Date of Award
Doctor of Philosophy (PhD)
Cell & Molecular Biology
Upon immune cell activation with antigen, growth factors, or other stimuli, the cytoskeleton undergoes extensive reorganization to elicit a cellular response. The cytoskeleton, consisting of microtubules and actin, is a highly organized network regulated by various signal transduction pathways. Specifically, Rho GTPases (RhoA, Rac1 and Cdc42) regulate the cytoskeleton, albeit through different pathways. p21-activated kinases (Pak) are serine/threonine kinases directly bound and activated by Rac1 and Cdc42. There are 6 Pak isoforms separated into 2 groups (groups I&II) in this family of kinases, and only recently have isoform specificities been identified by the use of genetically-engineered mouse models deleted for individual isoforms. In this dissertation we sought to identify if differences exist between Pak1 and Pak2 in immune function, in particular how they differ in regulation of the cytoskeleton reorganization required for immune cell function. Using primary bone marrow derived mast cells, an immune cell type responsible for anaphylaxis and allergic responses, we identified that Pak1 and Pak2 function in opposing manners with regard to antigen-induced degranulation. We identified key mechanisms involved in Pak2's negative regulation of mast cell degranulation. These findings identify potential therapeutic side effects with the use of recently developed pan-Pak inhibitors in the clinic. Pak2 deletion was additionally investigated in an in vivo mouse model. We discovered that Pak2 is critical for homeostasis and survival in an adult animal.

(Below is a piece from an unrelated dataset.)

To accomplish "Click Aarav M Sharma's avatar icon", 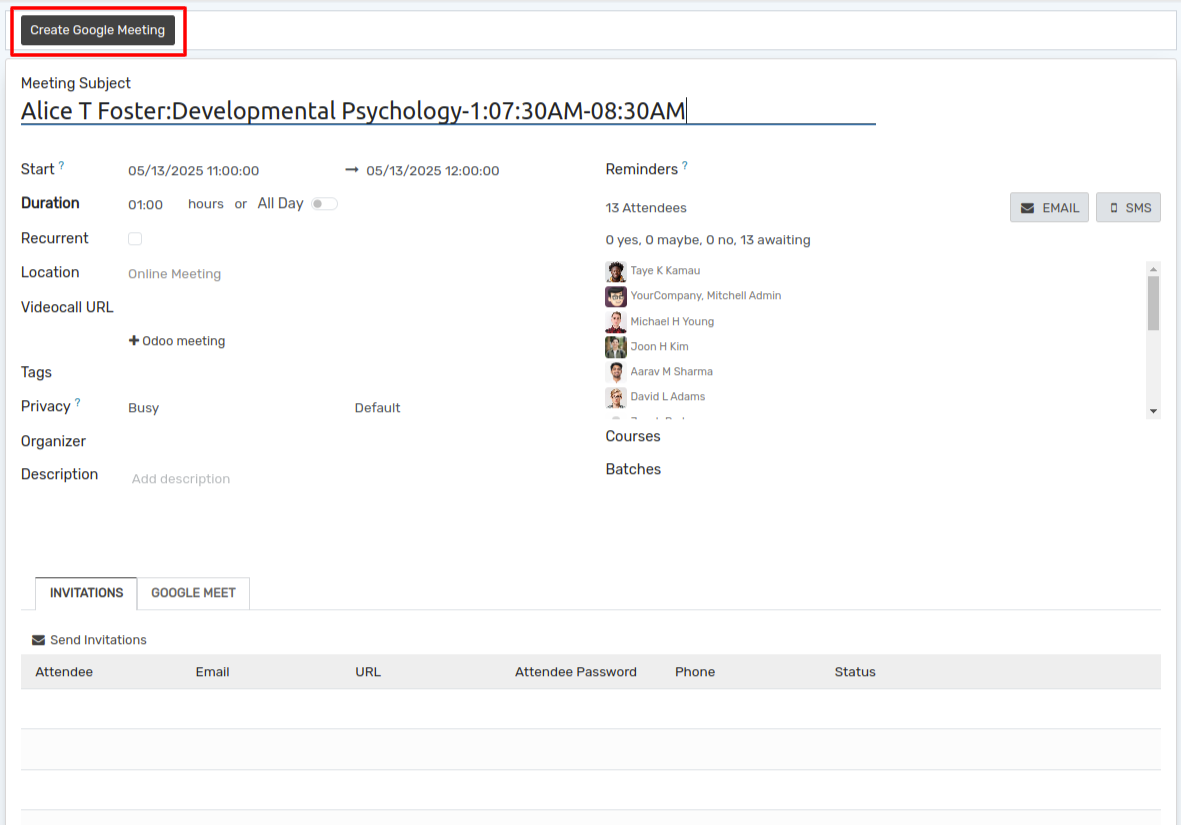I will pos(615,372).
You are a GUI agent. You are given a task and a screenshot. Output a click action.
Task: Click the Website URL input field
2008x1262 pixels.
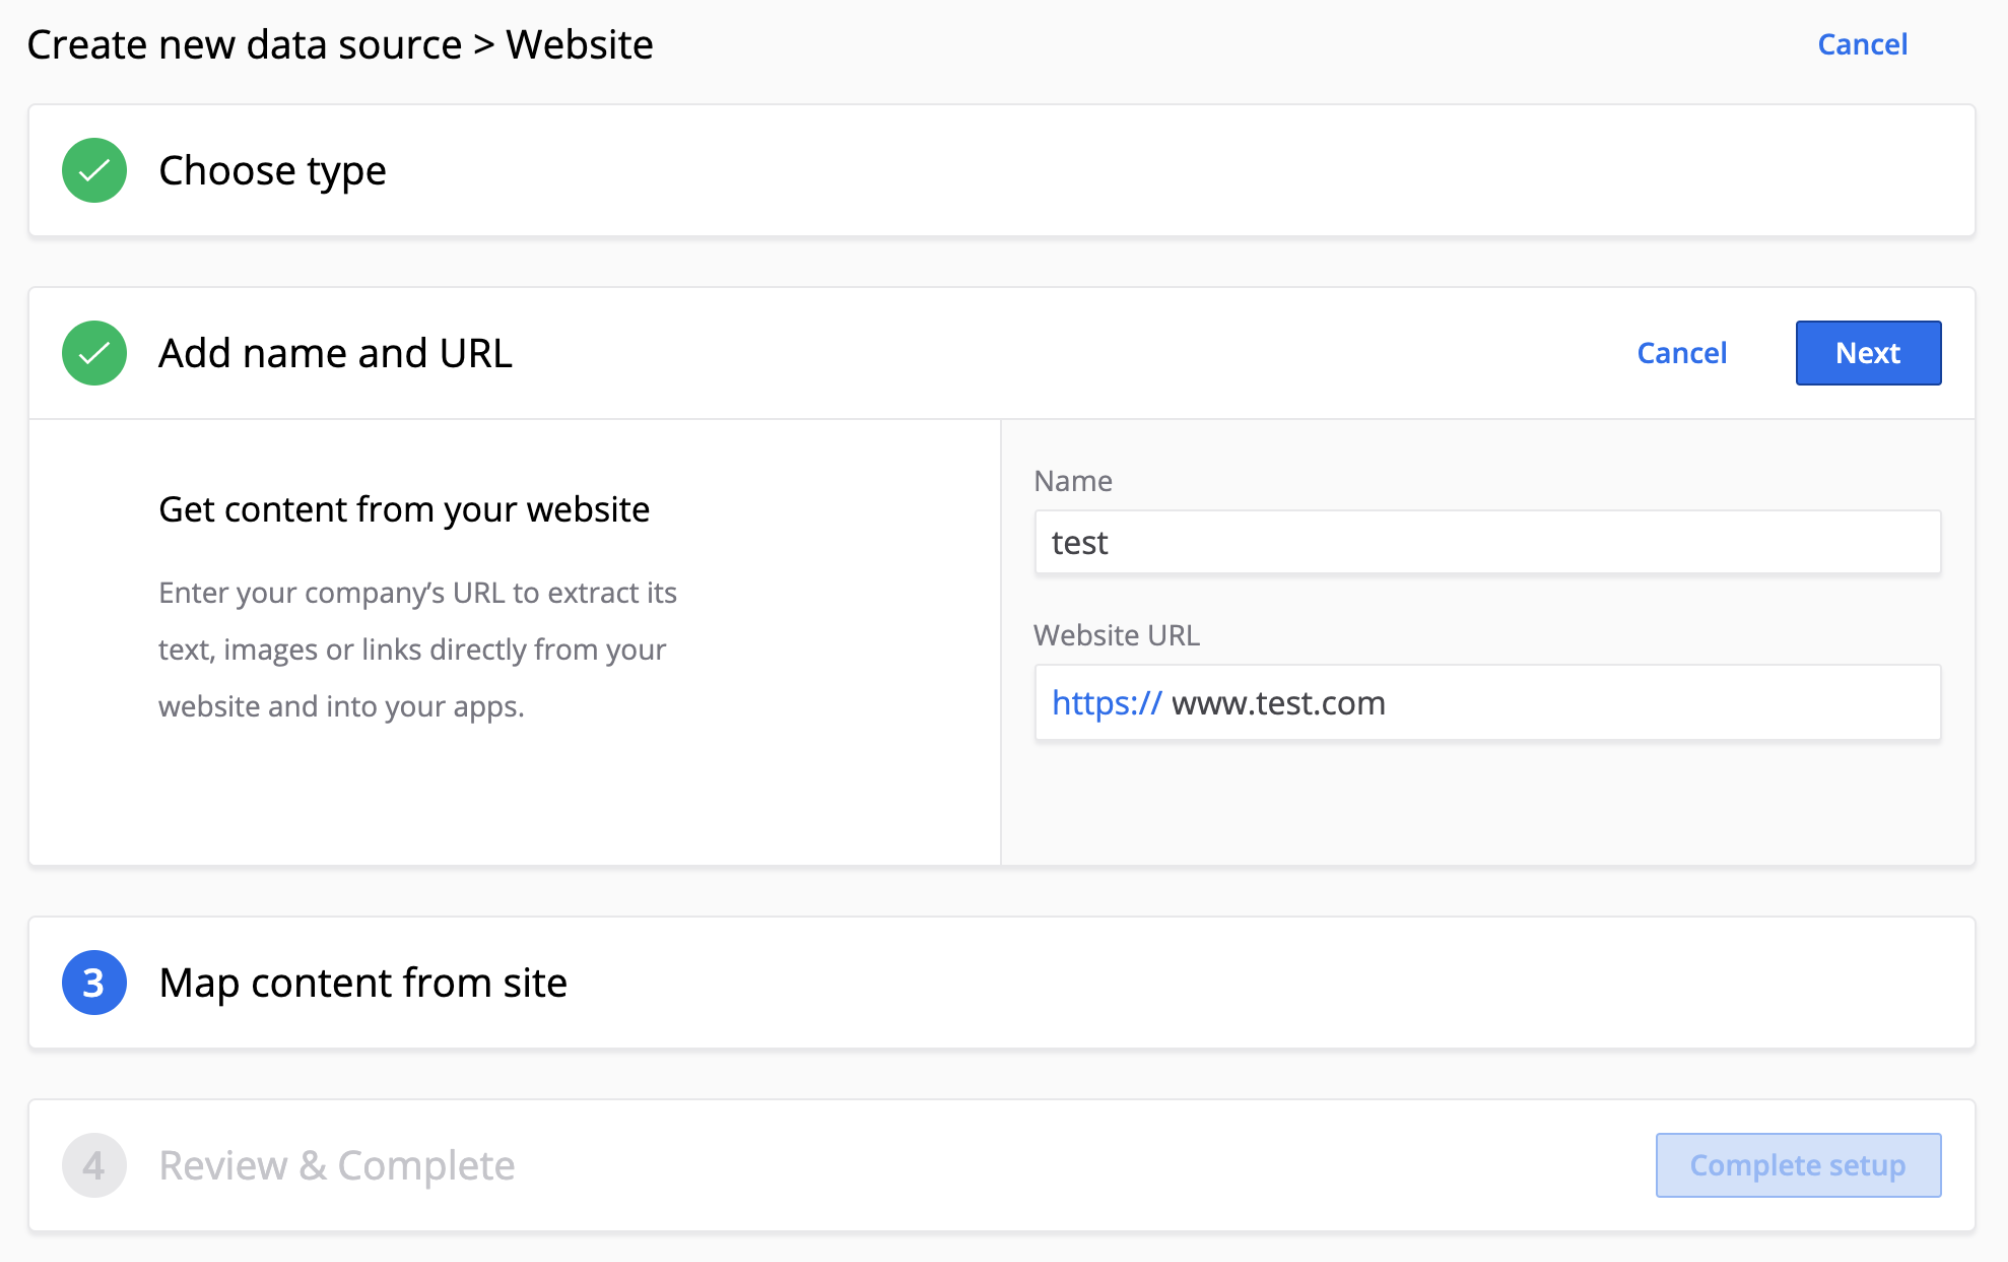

We identified macrothrombocytopenia, cause by an increase in circulating platelet half-life and clearance, as well as other defects in Pak2-deleted adult mice. Therefore, we evaluated the maturation process of the platelet-producing megakaryocyte and found that Pak2-null megakaryocytes have altered microtubules, proplatelet extensions and polyploidization. Various signaling pathways that regulate these functions were also suppressed with Pak2 deletion. Together, our findings identify Pak2 as the predominant isoform in hematopoietic compartment and immune cells, and suggest further analysis of critical immune cell side effects, which could occur in the patient with the use of pan-Pak inhibitors in the treatment of various cancers.
Kosoff, Rachel E., "P-21 Activated Kinase 2: Signal Transduction in Mast Cells, Megakaryocytes and in Vivo Homeostasis" (2015). Publicly Accessible Penn Dissertations. 1077.